Manufacturers rely on more thorough, sealed vacuums
That includes vacuum-packed food that stays fresh longer,
and the vacuums inside early light bulbs that protected filaments from degrading.
These vacuums are generally created with some version
using high-powered pumps that create enough suction
to remove as many stray atoms as possible.
But the best of these industrial processes
tends to leave hundreds of millions of atoms
per cubic centimeter of space.
That isn't empty enough for scientists who work on experiments,
like the Large Hadron Collider,
where particle beams need to circulate at close to the speed of light
for up to ten hours without hitting any stray atoms.
So how do they create a vacuum?
The LHC's pipes are made of materials, like stainless steel,
that don't release any of their own molecules
and are lined with a special coating to absorb stray gases.
Raising the temperature to 200 degrees Celsius
and hundreds of vacuum pumps take two weeks to trap enough gas and debris
out of the pipes for the collider's incredibly sensitive experiments.
the Large Hadron Collider isn't a perfect vacuum.
In the emptiest places, there are still
about 100,000 particles per cubic centimeter.
But let's say an experiment like that could somehow get every last atom out.
There's still an unfathomably huge amount of radiation all around us
that can pass right through the walls.
Every second, about 50 muons from cosmic rays,
10 million neutrinos coming directly from the Big Bang,
30 million photons from the cosmic microwave background,
and 300 trillion neutrinos from the Sun pass through your body.
It is possible to shield vacuum chambers with substances,
that absorb and reflect this radiation,
Let's say you've somehow removed all of the atoms
and blocked all of the radiation.
Is the space now totally empty?
All space is filled with what physicists call quantum fields.

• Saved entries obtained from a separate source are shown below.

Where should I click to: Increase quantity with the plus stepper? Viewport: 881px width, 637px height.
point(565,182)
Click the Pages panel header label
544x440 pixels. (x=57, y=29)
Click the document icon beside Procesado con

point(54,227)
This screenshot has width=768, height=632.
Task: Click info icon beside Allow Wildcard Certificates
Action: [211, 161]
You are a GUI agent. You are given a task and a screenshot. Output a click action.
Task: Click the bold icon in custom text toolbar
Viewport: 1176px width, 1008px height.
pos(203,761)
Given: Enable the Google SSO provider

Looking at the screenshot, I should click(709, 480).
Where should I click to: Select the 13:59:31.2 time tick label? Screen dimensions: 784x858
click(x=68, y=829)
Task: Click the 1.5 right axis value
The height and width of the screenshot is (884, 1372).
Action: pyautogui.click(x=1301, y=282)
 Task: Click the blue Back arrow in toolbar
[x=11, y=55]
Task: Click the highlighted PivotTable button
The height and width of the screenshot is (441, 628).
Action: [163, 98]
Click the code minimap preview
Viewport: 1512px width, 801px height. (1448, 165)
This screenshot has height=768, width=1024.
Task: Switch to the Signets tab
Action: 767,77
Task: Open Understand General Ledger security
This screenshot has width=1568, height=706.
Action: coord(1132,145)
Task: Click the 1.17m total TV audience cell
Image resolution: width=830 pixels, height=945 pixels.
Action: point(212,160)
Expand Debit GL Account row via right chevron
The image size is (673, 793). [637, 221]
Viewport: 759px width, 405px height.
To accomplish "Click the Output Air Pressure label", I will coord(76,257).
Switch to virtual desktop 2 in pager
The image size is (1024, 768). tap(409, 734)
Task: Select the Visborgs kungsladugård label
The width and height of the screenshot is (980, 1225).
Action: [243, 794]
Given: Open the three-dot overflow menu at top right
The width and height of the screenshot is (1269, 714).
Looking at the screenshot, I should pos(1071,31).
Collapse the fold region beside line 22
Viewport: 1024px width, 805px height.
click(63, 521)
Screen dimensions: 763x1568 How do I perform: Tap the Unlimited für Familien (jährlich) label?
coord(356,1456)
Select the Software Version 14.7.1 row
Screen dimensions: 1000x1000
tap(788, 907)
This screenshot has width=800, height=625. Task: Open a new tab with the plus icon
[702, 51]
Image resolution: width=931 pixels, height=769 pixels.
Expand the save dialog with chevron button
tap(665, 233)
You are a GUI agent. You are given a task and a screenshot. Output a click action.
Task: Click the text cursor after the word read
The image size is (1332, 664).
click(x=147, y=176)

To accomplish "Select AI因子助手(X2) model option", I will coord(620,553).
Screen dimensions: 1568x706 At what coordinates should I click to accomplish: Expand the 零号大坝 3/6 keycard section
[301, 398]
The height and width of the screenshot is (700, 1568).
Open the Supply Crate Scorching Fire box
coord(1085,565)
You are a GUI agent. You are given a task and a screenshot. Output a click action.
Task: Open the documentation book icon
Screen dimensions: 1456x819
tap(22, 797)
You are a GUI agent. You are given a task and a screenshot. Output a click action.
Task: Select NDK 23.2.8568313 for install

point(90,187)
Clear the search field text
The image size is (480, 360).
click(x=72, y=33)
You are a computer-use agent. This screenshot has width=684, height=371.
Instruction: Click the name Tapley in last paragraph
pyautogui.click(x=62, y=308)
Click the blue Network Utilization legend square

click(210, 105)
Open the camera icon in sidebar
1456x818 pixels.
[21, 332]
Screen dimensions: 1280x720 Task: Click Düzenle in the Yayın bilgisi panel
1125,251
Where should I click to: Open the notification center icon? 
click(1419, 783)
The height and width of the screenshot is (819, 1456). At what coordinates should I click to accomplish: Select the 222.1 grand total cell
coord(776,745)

What we think of as subatomic particles,
electrons and photons and their relatives,
are actually vibrations in a quantum fabric
that extends throughout the universe.
And because of a physical law called the Heisenberg Principle,
these fields never stop oscillating,
even without any particles to set off the ripples.
They always have some minimum fluctuation called a vacuum fluctuation.
This means they have energy, a huge amount of it.
Because Einstein's equations tell us that mass and energy are equivalent,
the quantum fluctuations in every cubic meter of space
have an energy that corresponds to a mass of about four protons.
In other words, the seemingly empty space inside your vacuum
would actually weigh a small amount.
Quantum fluctuations have existed since the earliest moments of the universe.
In the moments after the Big Bang,
they were amplified and stretched out to cosmic scales.
Cosmologists believe that these original quantum fluctuations
were the seeds of everything we see today:
galaxies and the entire large scale structure of the universe,
as well as planets and solar systems.
They're also the center of one of the greatest scientific mysteries of our time
because according to the current theories,
the quantum fluctuations in the vacuum of space
ought to have 120 orders of magnitude more energy than we observe.
Solving the mystery of that missing energy
may entirely rewrite our understanding of physics and the universe.